▶ Exercise task
Retype the part of the records that opens with the line containing "Screen dimensions: 453x758" and closes with the line containing "Action: pos(165,619)", keeping every line identical.

++++ Data in this exercise ++++

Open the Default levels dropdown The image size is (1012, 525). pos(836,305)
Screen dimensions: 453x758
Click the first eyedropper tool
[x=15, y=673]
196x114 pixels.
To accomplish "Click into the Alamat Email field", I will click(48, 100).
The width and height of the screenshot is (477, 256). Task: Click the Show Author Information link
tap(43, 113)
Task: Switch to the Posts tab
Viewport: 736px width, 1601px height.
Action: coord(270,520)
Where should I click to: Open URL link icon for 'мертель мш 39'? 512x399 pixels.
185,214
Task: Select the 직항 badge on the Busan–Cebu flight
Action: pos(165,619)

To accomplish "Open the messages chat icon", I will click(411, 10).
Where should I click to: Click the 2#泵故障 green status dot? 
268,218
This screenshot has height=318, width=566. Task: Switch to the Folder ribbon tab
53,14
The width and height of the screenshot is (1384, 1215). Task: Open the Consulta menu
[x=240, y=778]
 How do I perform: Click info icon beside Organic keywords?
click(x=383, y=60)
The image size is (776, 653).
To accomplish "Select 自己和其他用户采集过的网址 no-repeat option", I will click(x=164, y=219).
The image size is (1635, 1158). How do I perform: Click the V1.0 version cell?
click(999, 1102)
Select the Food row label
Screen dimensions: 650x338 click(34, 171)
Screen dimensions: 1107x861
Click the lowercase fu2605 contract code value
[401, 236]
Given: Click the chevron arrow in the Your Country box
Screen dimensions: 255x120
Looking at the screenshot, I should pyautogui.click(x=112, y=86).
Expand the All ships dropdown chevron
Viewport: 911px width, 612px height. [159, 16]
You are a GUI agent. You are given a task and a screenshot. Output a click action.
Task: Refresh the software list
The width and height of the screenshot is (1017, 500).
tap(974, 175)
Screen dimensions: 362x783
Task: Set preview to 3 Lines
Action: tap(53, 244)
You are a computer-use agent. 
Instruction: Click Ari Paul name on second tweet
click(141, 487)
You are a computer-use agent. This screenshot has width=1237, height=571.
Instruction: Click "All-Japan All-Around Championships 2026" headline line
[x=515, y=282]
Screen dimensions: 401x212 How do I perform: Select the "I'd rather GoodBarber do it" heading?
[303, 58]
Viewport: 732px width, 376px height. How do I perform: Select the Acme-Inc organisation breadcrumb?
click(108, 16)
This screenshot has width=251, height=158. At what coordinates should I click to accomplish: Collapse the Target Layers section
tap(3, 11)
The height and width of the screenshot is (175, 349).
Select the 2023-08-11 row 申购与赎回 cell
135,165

++++

▶ Exercise result
Screen dimensions: 453x758
Click the first eyedropper tool
[x=15, y=673]
196x114 pixels.
To accomplish "Click into the Alamat Email field", I will click(48, 100).
The width and height of the screenshot is (477, 256). Task: Click the Show Author Information link
tap(43, 113)
Task: Switch to the Posts tab
Viewport: 736px width, 1601px height.
Action: coord(270,520)
Where should I click to: Open URL link icon for 'мертель мш 39'? 512x399 pixels.
185,214
Task: Select the 직항 badge on the Busan–Cebu flight
Action: pos(165,619)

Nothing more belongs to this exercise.